Selected extract:
──────────

Indeed, “Muqawama” shapes the Palestinian perception of its very origins as a "nation," resisting the British and the Zionists in the late 19th and early 20th Century. Resistance is the overarching framework through which the Palestinians understand their own history, as a fundamentally righteous fight against outside enemies who they believe usurped their land and ended their unity as a people.

Muqawama is the core principle of Palestinian identity, around which is wrapped a variety of other images of the past and future. For those who left in 1948 and their children – and for a surprising number of Western acolytes – the romanticized dimensions of Palestinian identity are pictures of families sitting under the lemon tree contemplating the richness of a land without Jews. This is a sort of mirror image of the once frequently quoted “land without a people” and "desolate Palestine" imagery popularized by Lord Shaftesbury and Mark Twain in the 19th Century and repeated by some, but hardly all, early Zionists.

The pleasant and prosperous villages of Palestine before the British and the Jews is an idealized past to which some aspire to return. The resilience of Palestinians in retaining their identity in their dispersal is also touted as a form of resistance. But to judge from at least some Palestinian poets and writers, the heroic present can only be comprised of fighters willing to die to restore their honor.

Resistance means 'no' to peace

The heroic fedayyin and now the mujahideen and "martyrs" are the Palestinian idols promoted by Fatah and Hamas alike, not the successful technocrats and businessmen. It is the "martyrs" who have schools named after them and whose pictures bedeck public places. Resistance must continue until "victory."

But Palestinian resistance cannot exist without unity. The past four years of Palestinian factional fighting have been a particularly notable interlude of disunity, which is theorized to have undermined the cause of resistance and its ultimate goal of driving out or destroying the Jews. In truth, however, disunity has been more of the norm for Palestinian politics.

The rise of the Islamist movements during the 1980s and 1990s was aimed in part to thwart the "secular" PLO and its halting efforts toward peace with Israel. Before that, the internal politics of the PLO were fractious and sometimes violent. And above all, there are the experiences of the failure of the war against the Jews in 1948 and the Great Revolt of 1936 to 1939, the latter of which collapsed into Palestinian internecine warfare.

──────────

Short task: Please repeat the passage on Palestinian resistance word for word, starting at "The heroic fedayyin" and ending at "for Palestinian politics.". The listing that comes next is taken from a separate source.

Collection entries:

──────────

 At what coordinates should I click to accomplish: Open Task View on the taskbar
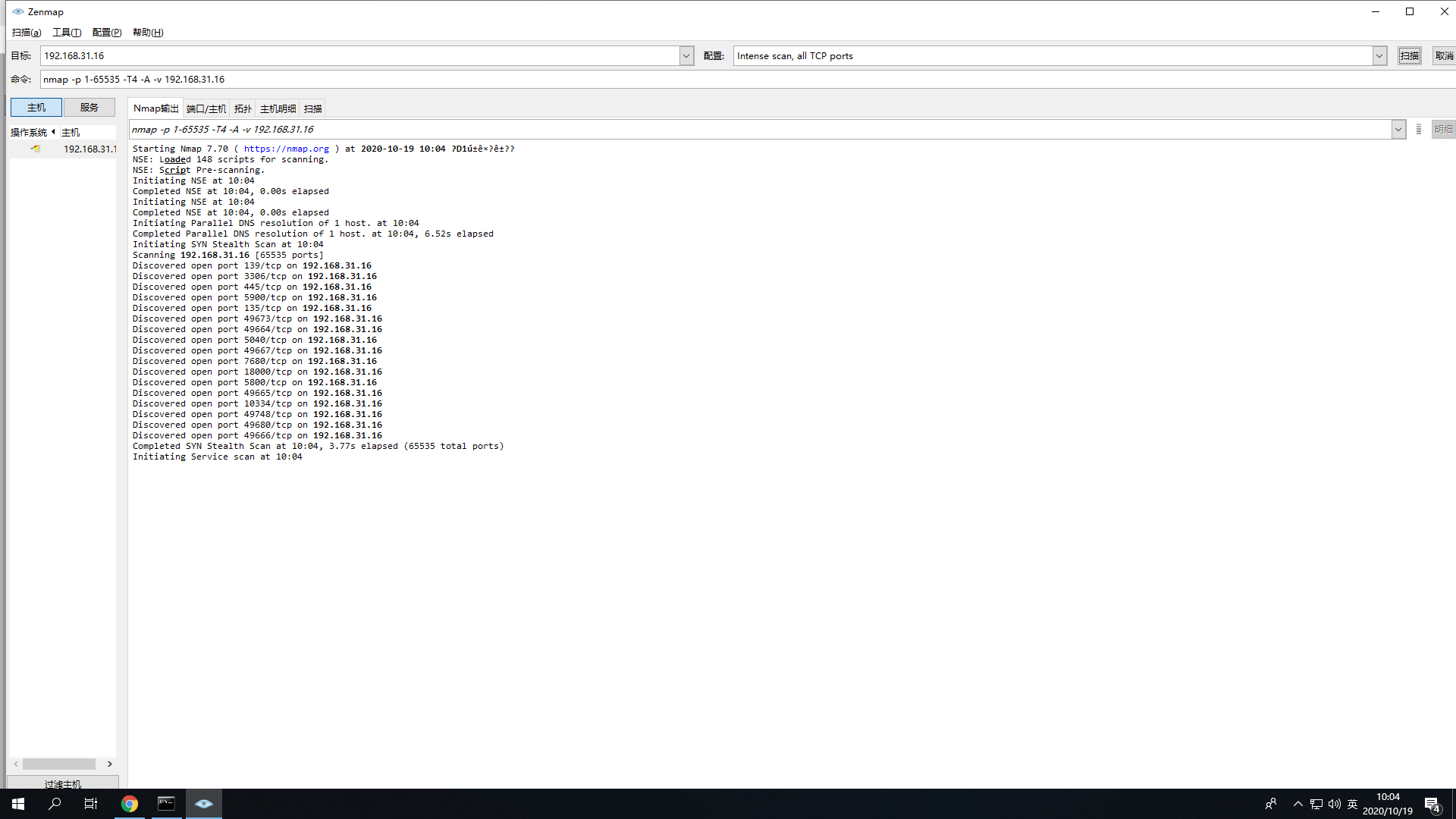coord(91,804)
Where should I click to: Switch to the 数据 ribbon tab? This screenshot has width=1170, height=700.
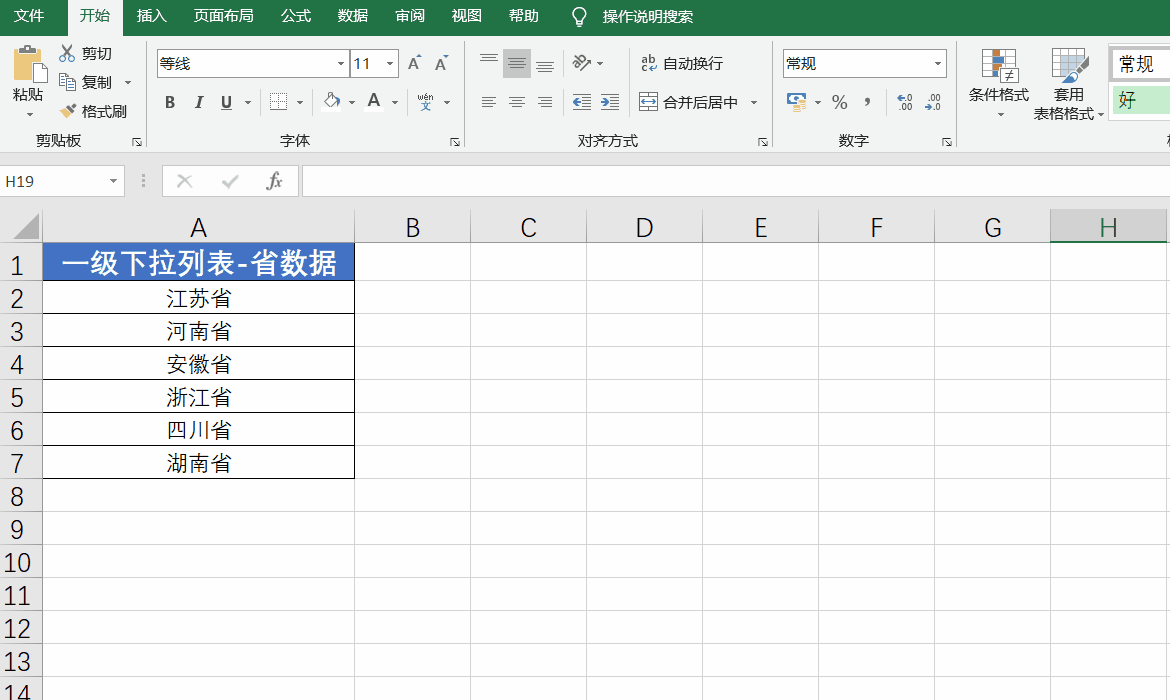[x=352, y=16]
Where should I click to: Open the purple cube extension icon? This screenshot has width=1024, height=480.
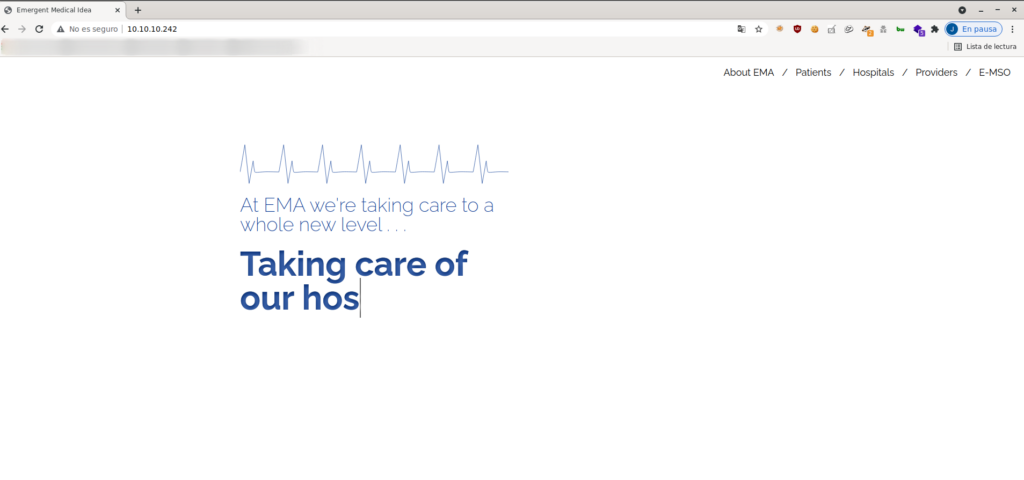click(x=918, y=30)
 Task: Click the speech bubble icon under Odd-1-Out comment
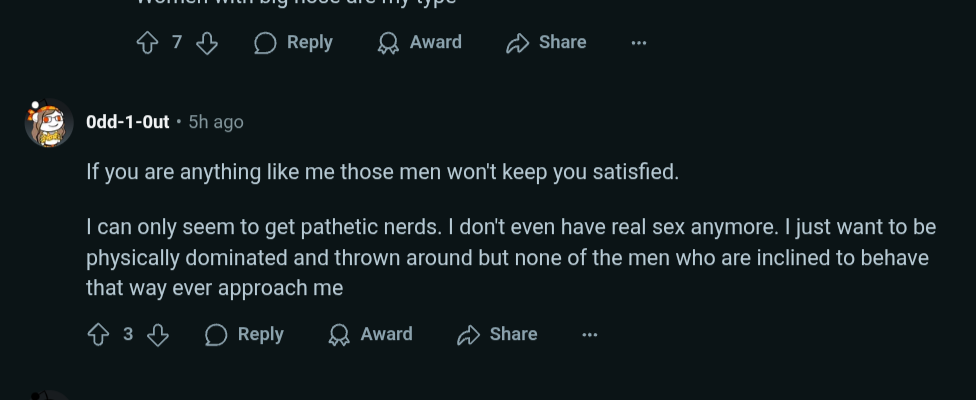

──────────

Task answer:
The heroic fedayyin and now the mujahideen and "martyrs" are the Palestinian idols promoted by Fatah and Hamas alike, not the successful technocrats and businessmen. It is the "martyrs" who have schools named after them and whose pictures bedeck public places. Resistance must continue until "victory."

But Palestinian resistance cannot exist without unity. The past four years of Palestinian factional fighting have been a particularly notable interlude of disunity, which is theorized to have undermined the cause of resistance and its ultimate goal of driving out or destroying the Jews. In truth, however, disunity has been more of the norm for Palestinian politics.